= Alexandra Myotte =

Canadian animator

Alexandre Myotte is a Canadian animator, who works with her partner Jean-Sébastien Hamel in the animation studio Sémaphore Films. They are most noted as co-directors of A Crab in the Pool (Un trou dans la poitrine), which won the Prix Iris for Best Animated Short Film at the 26th Quebec Cinema Awards in 2024, and was named to the initial shortlist for the Academy Award for Best Animated Short Film in the leadup to the 97th Academy Awards in 2025.

Myotte was previously director of No Title (Pas de titre), which was a Prix Iris nominee in the same category at the 24th Quebec Cinema Awards in 2022. That film also featured Hamel's participation in technical roles despite him not being officially credited as a co-director.

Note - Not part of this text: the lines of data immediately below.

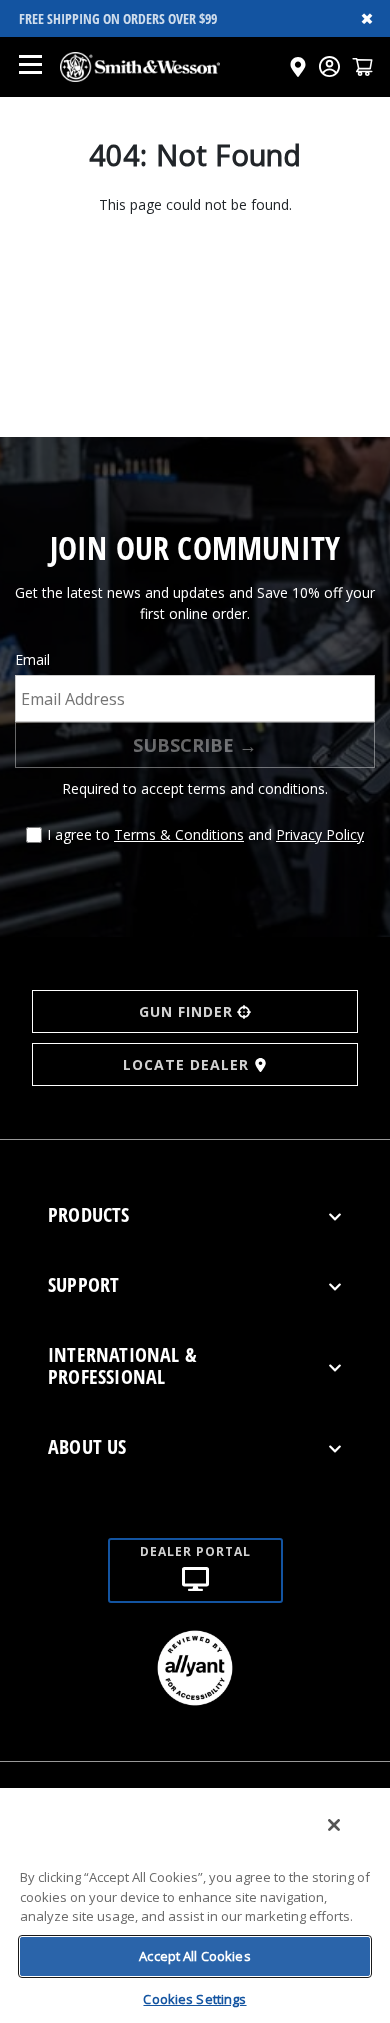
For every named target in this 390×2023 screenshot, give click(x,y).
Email (32, 659)
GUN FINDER (186, 1011)
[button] (362, 66)
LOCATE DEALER (186, 1064)
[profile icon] (329, 66)
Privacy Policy (320, 834)
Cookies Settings (194, 1999)
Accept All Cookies (194, 1956)
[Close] (334, 1825)
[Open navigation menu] (30, 67)
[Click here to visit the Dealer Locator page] (298, 67)
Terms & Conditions (179, 834)
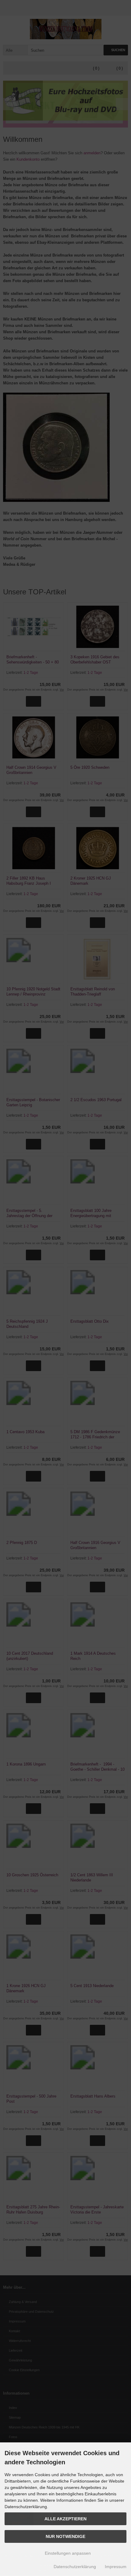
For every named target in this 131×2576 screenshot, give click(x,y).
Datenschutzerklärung (75, 2566)
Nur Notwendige (65, 2536)
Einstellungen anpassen (67, 2553)
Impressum (115, 2566)
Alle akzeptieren (65, 2518)
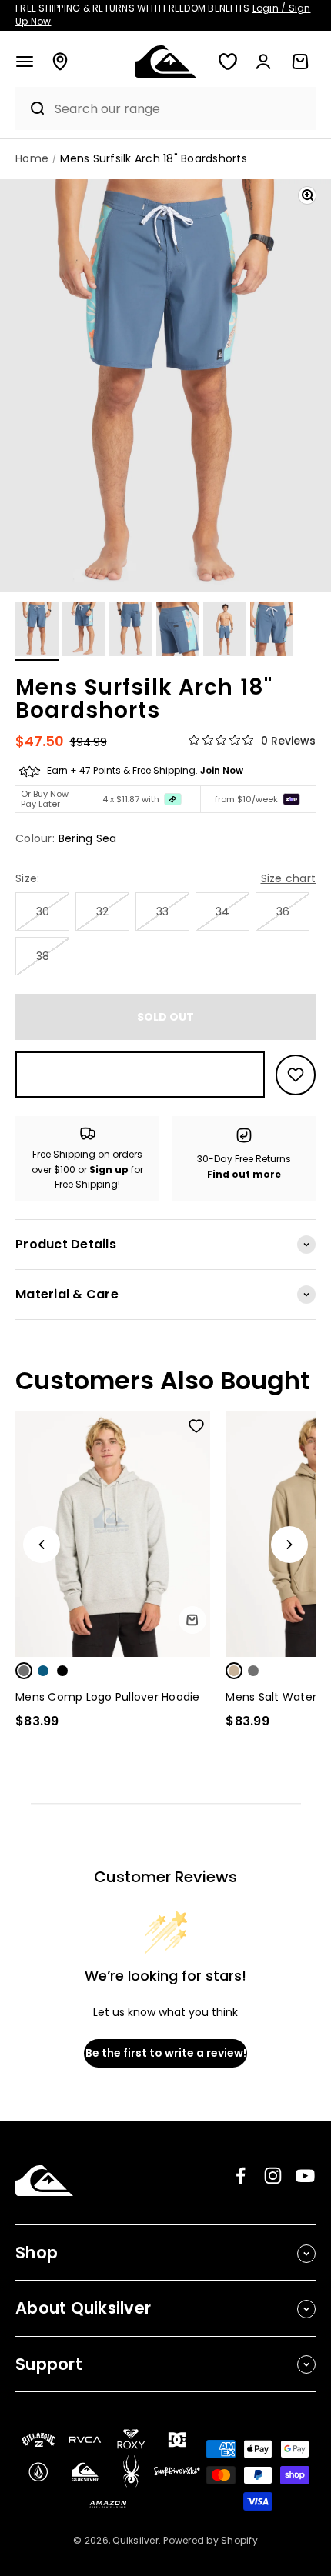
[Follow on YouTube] (305, 2175)
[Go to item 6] (271, 631)
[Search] (31, 108)
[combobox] (181, 109)
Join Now (221, 770)
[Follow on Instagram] (272, 2175)
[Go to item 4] (177, 631)
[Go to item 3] (130, 631)
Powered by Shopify (210, 2540)
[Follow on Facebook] (240, 2175)
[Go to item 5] (224, 631)
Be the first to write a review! (165, 2053)
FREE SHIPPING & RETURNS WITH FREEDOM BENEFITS (163, 15)
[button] (24, 61)
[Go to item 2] (83, 631)
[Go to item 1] (37, 631)
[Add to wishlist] (296, 1075)
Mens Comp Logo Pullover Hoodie (107, 1697)
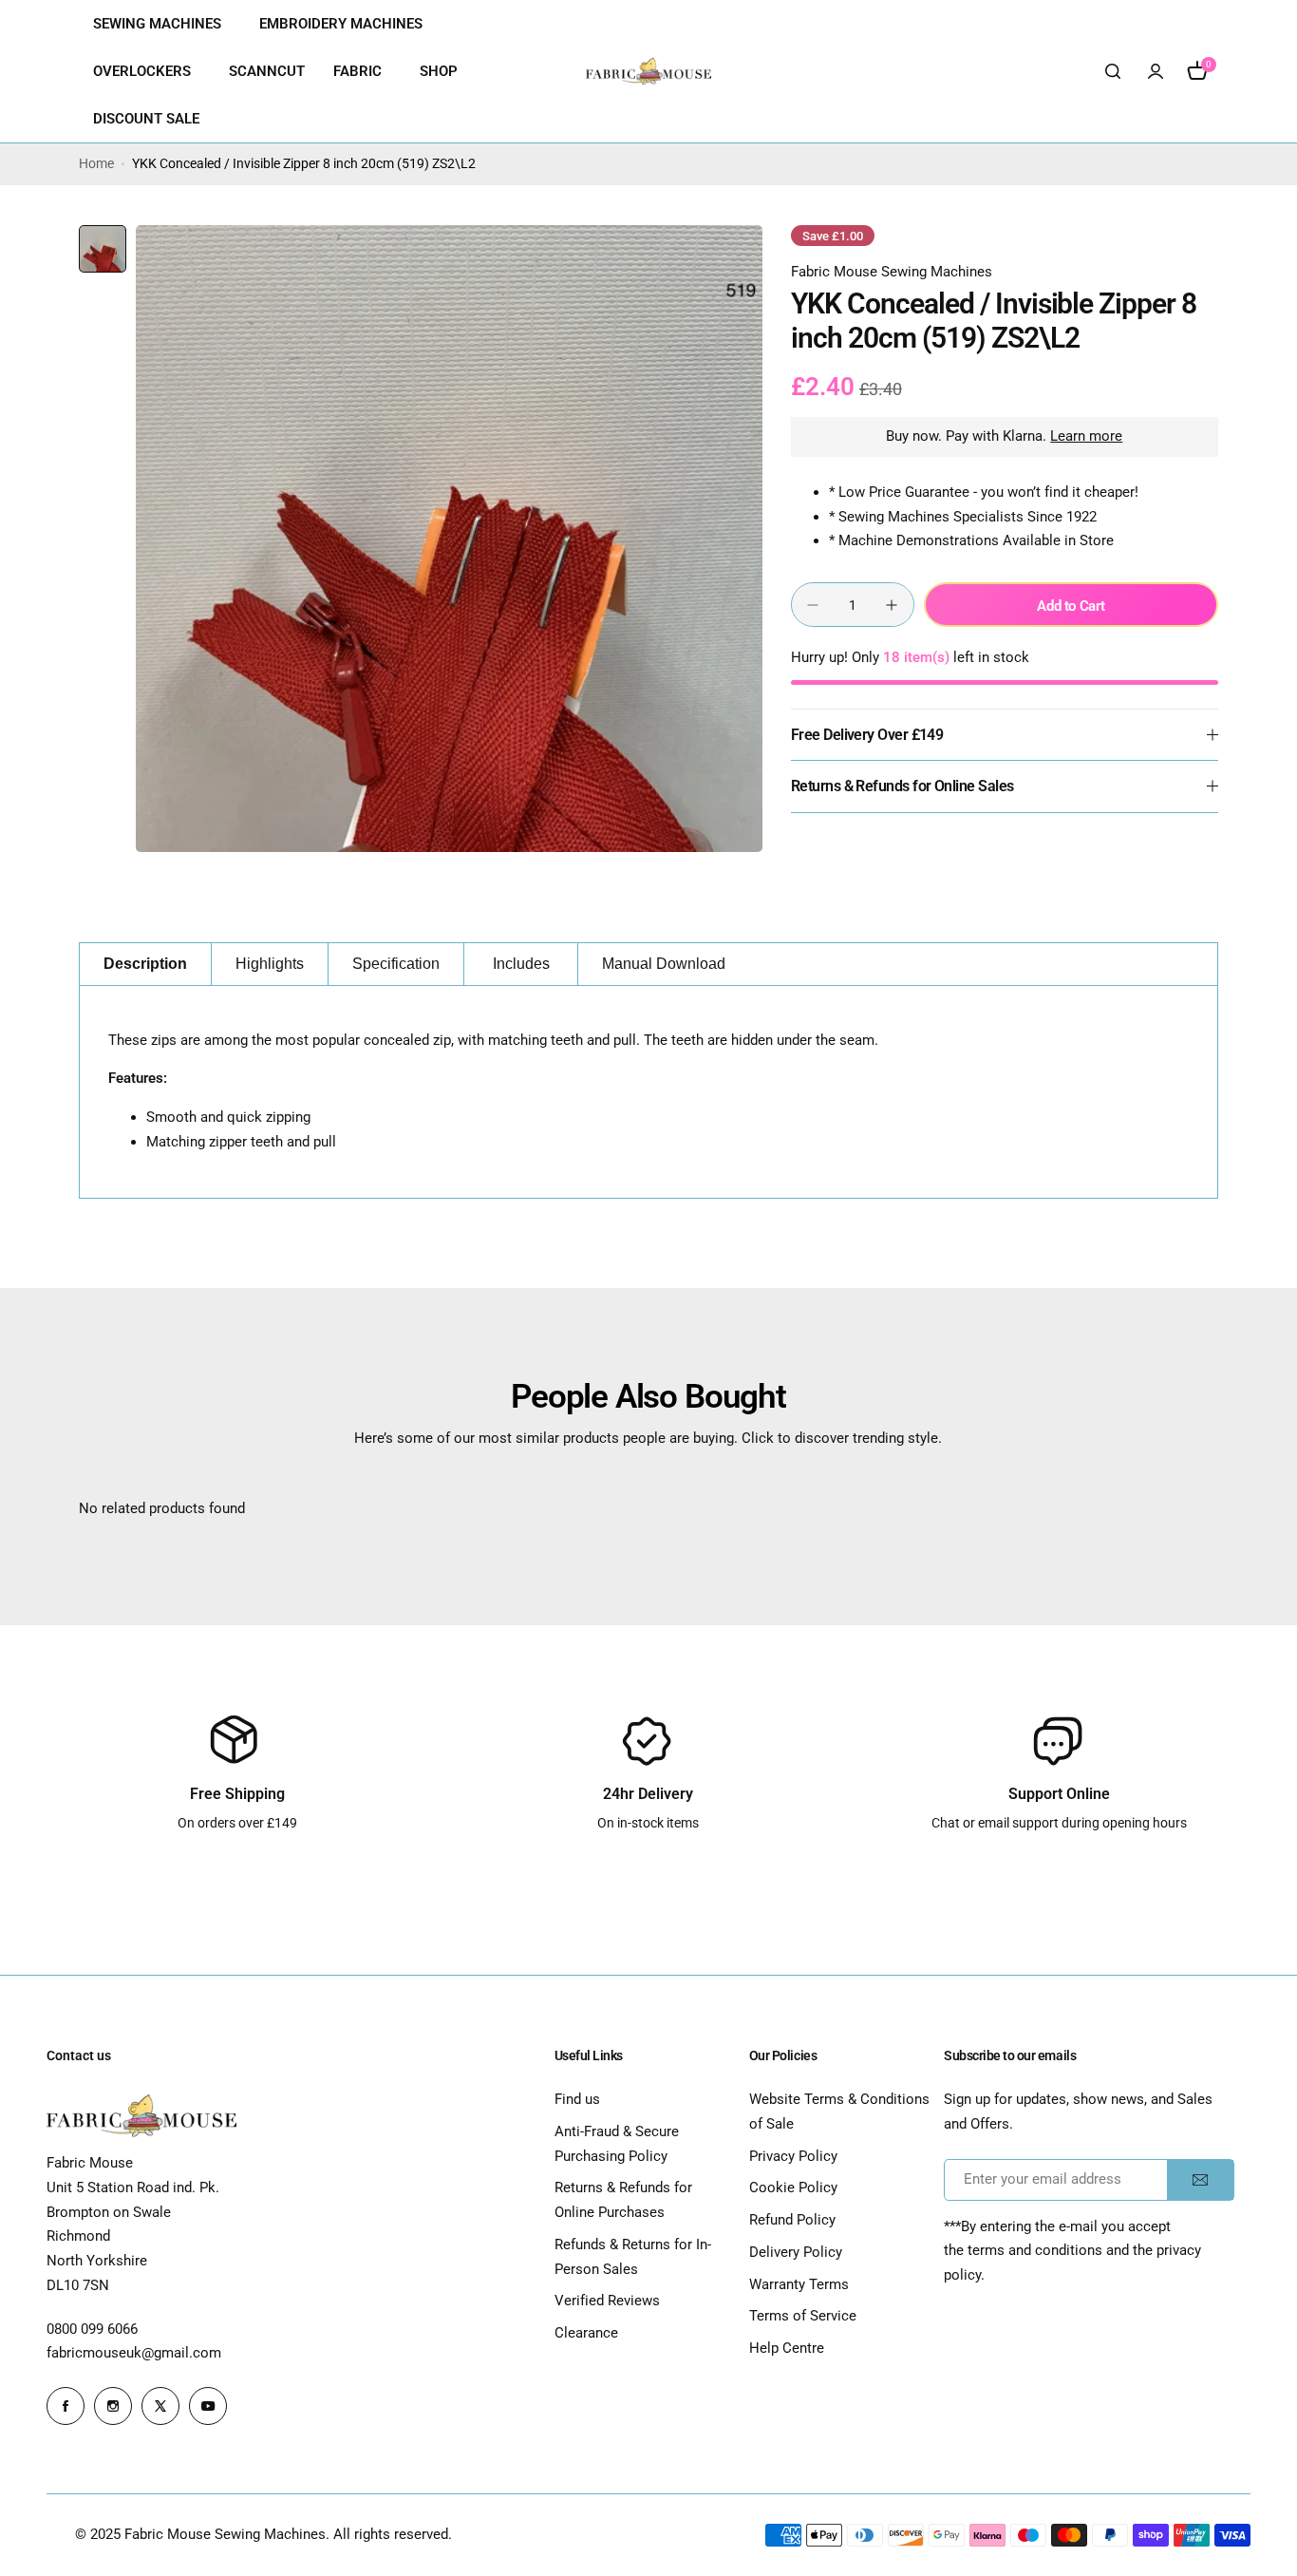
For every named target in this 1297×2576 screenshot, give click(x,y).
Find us (577, 2099)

She began her career making animated music videos for the indie rock band Karkwa, where she first met Hamel when he was brought in to collaborate as an editor on the video for "La Façade". Their first animated short film as a duo, La fille aux yeux rouges, was released in 2009; they have since continued to collaborate both on films credited to the duo as co-directors, and on films credited to one of them as a solo director but still featuring supporting technical work by the other.

The duo's newest film, What We Leave Behind (Ce qu'on laisse derrière), is slated to premiere at the 78th Locarno Film Festival.